*** Opening SELECTED TEXT ***

Houg, 26, describes herself as a “missionary with 21st century flair.” She left her home to live out her faith in a new location, but unlike missionaries who serve overseas in more exotic settings, Houg still enjoys personal comforts like manicures and designer jeans. “I used to picture missionaries in the middle of Africa. D.C. may not be Seattle, but it definitely isn’t Africa,” she said.

Prior to her move, Houg worked a slew of different jobs. After graduating from high school at the age of 15 and receiving her associate’s degree from Shoreline Community College in Washington state at age 17, she had very little career direction. Her solution: “I picked probably five of the most random jobs you could ever have as a person, and I did them.”

In a span of eight years, Houg worked at a real estate agency, a wedding consulting firm, a vacation cruise line and a public relations firm. She also spent two of those years interning for The City Church in Kirkland, Wash., which sponsored the planting of its D.C. church.

Washington, D.C., is a town that hardly lacks for churches, but Houg said the City Church has a role to play here because it is not trying to compete with them.

*** Closing SELECTED TEXT ***
*** Opening AVAILABLE DATA ***

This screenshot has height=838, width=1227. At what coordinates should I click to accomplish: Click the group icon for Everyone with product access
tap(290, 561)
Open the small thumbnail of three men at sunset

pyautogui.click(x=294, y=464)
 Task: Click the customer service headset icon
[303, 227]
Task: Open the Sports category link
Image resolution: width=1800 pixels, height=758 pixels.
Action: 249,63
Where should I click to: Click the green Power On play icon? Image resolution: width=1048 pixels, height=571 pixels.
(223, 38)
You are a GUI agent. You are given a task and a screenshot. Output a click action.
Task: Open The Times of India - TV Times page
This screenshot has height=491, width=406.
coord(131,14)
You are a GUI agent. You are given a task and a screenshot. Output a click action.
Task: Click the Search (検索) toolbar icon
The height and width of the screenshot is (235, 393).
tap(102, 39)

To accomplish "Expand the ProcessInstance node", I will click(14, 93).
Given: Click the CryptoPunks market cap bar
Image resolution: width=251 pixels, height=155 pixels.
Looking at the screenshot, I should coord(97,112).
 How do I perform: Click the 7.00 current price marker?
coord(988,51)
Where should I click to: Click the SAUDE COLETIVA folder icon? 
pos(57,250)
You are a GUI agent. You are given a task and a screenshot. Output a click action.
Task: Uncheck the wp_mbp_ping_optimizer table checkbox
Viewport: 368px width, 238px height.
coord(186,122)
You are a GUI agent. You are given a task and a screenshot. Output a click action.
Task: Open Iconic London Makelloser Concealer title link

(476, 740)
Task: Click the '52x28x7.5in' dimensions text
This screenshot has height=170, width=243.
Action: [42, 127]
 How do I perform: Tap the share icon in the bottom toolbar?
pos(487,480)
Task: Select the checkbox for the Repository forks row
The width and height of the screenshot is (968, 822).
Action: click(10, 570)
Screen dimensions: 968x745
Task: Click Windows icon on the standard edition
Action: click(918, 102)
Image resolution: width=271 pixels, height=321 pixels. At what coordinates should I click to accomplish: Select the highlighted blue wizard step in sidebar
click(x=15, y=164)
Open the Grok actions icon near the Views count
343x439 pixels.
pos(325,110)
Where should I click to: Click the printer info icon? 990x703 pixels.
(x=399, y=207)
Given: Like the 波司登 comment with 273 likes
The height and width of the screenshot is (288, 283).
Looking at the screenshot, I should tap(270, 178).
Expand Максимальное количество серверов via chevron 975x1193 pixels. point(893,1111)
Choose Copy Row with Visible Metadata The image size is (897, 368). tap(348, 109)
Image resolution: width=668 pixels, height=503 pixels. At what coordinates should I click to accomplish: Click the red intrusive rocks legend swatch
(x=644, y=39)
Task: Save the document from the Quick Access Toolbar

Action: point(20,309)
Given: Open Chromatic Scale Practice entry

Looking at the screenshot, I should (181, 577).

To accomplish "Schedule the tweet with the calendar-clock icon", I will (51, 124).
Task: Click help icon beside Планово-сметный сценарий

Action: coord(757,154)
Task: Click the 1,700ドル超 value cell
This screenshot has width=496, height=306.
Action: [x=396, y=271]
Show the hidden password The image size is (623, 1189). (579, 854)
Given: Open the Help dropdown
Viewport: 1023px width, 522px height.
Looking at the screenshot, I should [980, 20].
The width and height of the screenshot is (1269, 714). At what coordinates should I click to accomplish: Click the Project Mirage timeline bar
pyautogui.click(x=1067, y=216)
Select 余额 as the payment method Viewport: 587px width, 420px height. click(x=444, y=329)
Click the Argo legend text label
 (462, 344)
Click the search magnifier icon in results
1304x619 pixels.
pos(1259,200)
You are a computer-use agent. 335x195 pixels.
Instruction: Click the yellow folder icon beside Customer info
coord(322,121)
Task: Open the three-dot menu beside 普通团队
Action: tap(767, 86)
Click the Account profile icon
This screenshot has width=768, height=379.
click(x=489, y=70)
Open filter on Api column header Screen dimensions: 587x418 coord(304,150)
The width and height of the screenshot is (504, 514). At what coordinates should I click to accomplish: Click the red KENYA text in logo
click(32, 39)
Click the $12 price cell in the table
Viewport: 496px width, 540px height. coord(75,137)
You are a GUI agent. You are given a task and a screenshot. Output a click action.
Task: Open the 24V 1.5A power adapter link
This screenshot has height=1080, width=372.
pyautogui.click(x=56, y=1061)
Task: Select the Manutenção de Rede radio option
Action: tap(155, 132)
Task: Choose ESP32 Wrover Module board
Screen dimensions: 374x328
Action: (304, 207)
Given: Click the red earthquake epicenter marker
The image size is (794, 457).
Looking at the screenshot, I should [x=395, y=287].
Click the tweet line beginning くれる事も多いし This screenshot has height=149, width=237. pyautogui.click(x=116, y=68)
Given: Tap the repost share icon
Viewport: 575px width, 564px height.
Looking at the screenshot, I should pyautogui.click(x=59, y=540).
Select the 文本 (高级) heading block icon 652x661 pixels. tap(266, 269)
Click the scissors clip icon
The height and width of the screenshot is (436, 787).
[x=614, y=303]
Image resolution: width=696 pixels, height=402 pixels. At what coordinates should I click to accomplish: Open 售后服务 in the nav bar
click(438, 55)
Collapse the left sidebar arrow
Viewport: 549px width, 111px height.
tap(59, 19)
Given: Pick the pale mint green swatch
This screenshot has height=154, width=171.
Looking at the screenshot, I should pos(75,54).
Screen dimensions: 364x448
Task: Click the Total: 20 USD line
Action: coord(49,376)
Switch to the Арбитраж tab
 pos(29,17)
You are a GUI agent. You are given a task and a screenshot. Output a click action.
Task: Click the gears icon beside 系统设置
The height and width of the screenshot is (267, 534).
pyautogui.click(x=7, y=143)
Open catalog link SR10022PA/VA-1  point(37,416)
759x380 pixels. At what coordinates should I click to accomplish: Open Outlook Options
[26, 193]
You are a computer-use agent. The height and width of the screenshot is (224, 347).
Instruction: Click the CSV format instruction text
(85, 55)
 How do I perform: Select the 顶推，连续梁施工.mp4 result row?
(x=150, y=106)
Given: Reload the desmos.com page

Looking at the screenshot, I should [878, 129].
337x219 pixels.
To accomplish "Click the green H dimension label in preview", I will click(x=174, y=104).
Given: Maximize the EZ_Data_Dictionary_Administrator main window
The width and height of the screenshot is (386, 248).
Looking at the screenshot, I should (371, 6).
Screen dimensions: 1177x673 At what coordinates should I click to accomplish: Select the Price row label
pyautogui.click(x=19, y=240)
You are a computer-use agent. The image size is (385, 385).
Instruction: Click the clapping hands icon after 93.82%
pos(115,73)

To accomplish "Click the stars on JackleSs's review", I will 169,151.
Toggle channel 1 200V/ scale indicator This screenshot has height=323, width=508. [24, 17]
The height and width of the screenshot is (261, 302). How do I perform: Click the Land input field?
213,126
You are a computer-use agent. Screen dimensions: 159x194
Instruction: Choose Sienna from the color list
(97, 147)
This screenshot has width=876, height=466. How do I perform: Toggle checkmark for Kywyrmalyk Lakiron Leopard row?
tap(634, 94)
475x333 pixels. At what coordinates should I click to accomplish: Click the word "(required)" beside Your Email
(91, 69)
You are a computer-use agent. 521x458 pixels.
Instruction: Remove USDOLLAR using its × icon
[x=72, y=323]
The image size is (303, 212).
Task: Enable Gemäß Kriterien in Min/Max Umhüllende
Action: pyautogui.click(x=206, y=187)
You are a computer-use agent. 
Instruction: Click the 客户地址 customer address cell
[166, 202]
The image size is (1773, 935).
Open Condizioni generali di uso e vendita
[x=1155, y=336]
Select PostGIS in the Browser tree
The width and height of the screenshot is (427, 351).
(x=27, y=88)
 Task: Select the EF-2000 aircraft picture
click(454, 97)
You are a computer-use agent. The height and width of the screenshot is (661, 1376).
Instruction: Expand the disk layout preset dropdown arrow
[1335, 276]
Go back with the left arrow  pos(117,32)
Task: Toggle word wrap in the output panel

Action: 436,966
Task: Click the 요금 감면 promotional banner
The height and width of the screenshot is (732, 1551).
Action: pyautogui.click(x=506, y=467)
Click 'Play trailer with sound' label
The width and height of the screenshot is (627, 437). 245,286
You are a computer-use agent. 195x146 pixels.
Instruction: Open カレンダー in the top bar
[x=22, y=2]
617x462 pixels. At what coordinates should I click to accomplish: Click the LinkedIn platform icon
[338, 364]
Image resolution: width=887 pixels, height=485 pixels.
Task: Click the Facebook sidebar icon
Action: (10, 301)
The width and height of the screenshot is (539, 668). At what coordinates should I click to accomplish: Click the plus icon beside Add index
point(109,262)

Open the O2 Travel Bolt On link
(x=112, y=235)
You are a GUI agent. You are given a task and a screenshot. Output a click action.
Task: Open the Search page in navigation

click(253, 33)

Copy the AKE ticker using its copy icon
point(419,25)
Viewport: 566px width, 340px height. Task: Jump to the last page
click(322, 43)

*** Closing AVAILABLE DATA ***

**TASKS TO PERFORM**
(a) For the profile of Houg, say whether each statement agrees with the text, answering yes or no and quoting the deciding words: (i) Houg received her associate's degree from Shoreline Community College at age 17. (ii) Houg spent three years interning for The City Church in Kirkland. (iii) Houg says the City Church is trying to compete with other churches in Washington, D.C.
(b) Please write out the part of the Houg profile that opens with the words containing "Prior to her" and closes with "compete with them.".
(c) Extend the profile of Houg from the point where it stops.

**TASK-BY-TASK OUTPUTS**
(a)
(i) Yes: "receiving her associate’s degree from Shoreline Community College in Washington state at age 17"
(ii) No: "She also spent two of those years interning for The City Church in Kirkland, Wash."
(iii) No: "because it is not trying to compete with them."

(b)
Prior to her move, Houg worked a slew of different jobs. After graduating from high school at the age of 15 and receiving her associate’s degree from Shoreline Community College in Washington state at age 17, she had very little career direction. Her solution: “I picked probably five of the most random jobs you could ever have as a person, and I did them.”

In a span of eight years, Houg worked at a real estate agency, a wedding consulting firm, a vacation cruise line and a public relations firm. She also spent two of those years interning for The City Church in Kirkland, Wash., which sponsored the planting of its D.C. church.

Washington, D.C., is a town that hardly lacks for churches, but Houg said the City Church has a role to play here because it is not trying to compete with them.

(c)
“We moved with the understanding that we were not here to start our own thing,” she said. Instead, she said, her church plays a supportive role. The church’s website reasserts this view, with a statement by founding pastor Wendell Smith that it wants to function as “reinforcements for those who have labored here for years.”

The City Church meets on Thursday nights at Faith Tabernacle Church on A Street NE. It aims to meet the needs of young professionals, particularly Hill staffers, who are often in a transitional phase of their lives. The Thursday night service usually draws around 75 participants.

“It’s not easy to be in a city by yourself, not knowing anybody but maybe your coworkers,” Houg said, adding that this is something the church understands. “Our whole agenda is to cater to them. Our whole agenda is to see them flourish, to see their relationship with God grow.”

The church also has a young adults’ ministry on Sunday nights and an informal outreach ministry with a group of students at George Washington University.

As a young professional working on the Hill, Houg said she understands the struggles of the people to whom the church reaches out. She started working as an intern in Feeney’s office last August before taking an interim staff assistant position in the fall. She became Feeney’s scheduler in January.

At work, two of her biggest adjustments are the dress code and Congress’s formal office culture. “I was surprised at how sterile it really is. I would never need antibacterial,” she joked.

Houg said she sees herself playing the same sort of support role at her position in Feeney’s office that the City Church does in the wider community — making things run more smoothly. “I’m purely here for Congressman Feeney and the staff,” she said.